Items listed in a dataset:
◆ ◆ ◆ ◆

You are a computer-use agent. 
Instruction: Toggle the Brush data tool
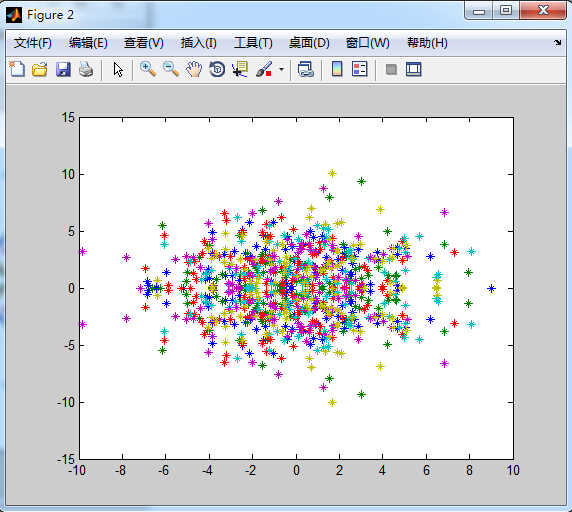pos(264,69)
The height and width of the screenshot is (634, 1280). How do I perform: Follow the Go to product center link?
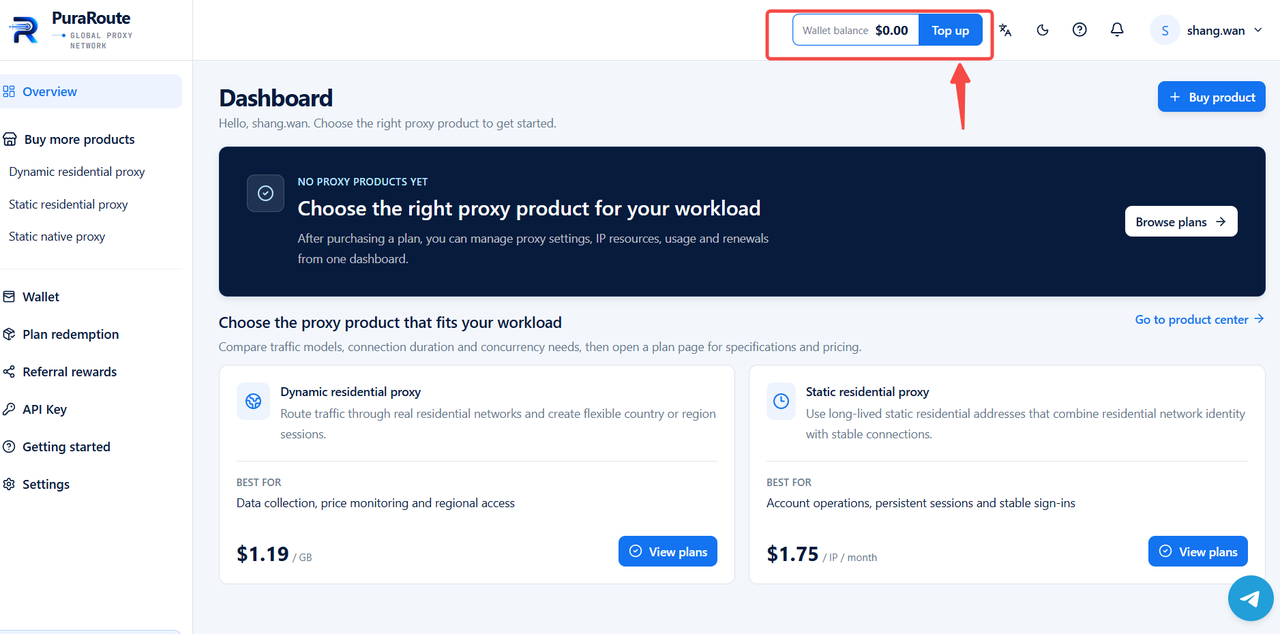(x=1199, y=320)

◆ ◆ ◆ ◆

- Your assignment
Every line from the one containing "The height and" to the final line of the records should be duplicated exactly; no picture is to be copied.

- Result of this exercise
The height and width of the screenshot is (634, 1280). How do I perform: Follow the Go to product center link?
(x=1199, y=320)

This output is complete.